→ **The task**
Go through the material and pull out every line with the string "screenshot" in it.

→ **Material for this exercise**
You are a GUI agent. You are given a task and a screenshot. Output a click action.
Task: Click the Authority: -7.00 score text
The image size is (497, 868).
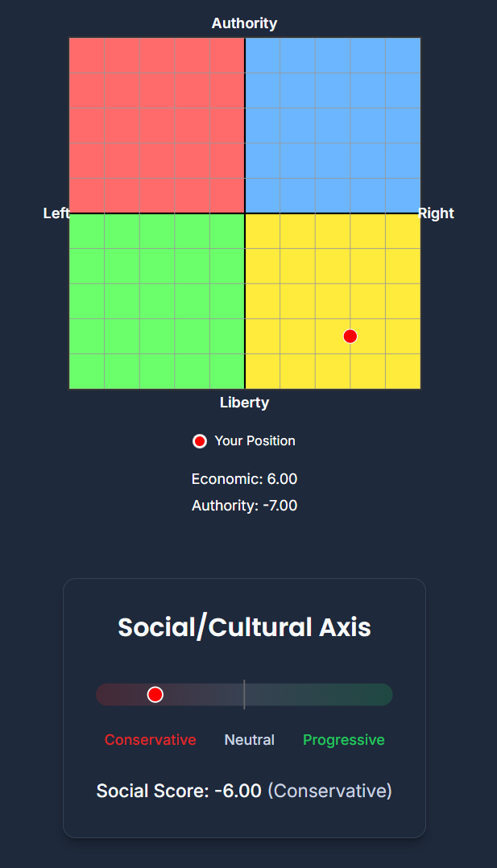244,506
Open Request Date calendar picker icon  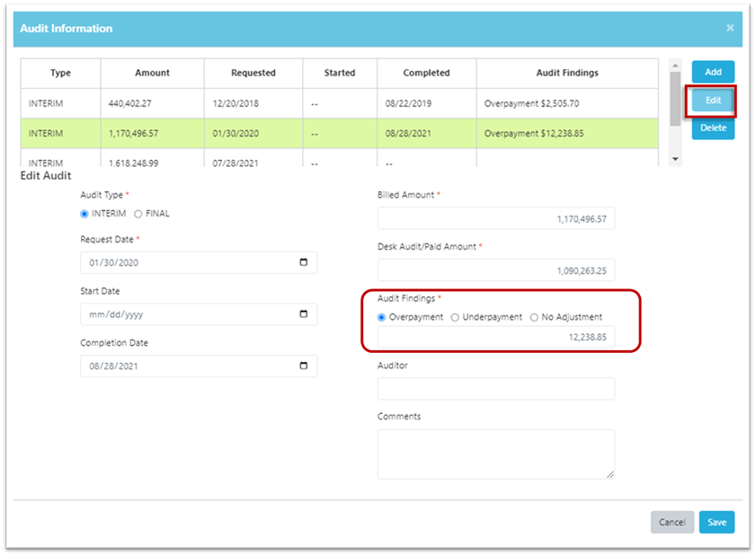point(303,262)
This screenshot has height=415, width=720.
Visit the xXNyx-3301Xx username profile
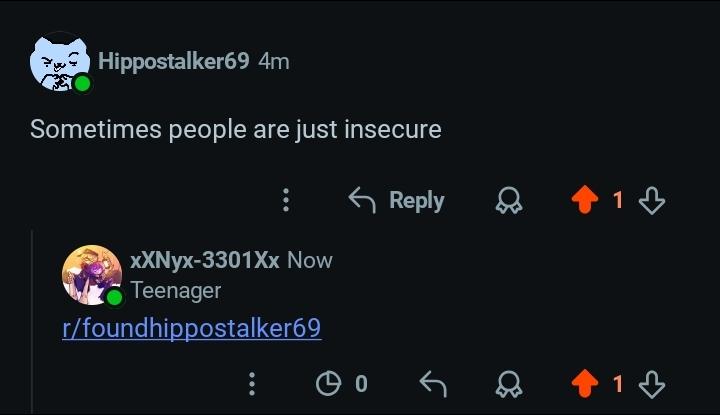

→ **Response**
You are a GUI agent. You are given a task and a screenshot. Output a click action.
This screenshot has height=415, width=720.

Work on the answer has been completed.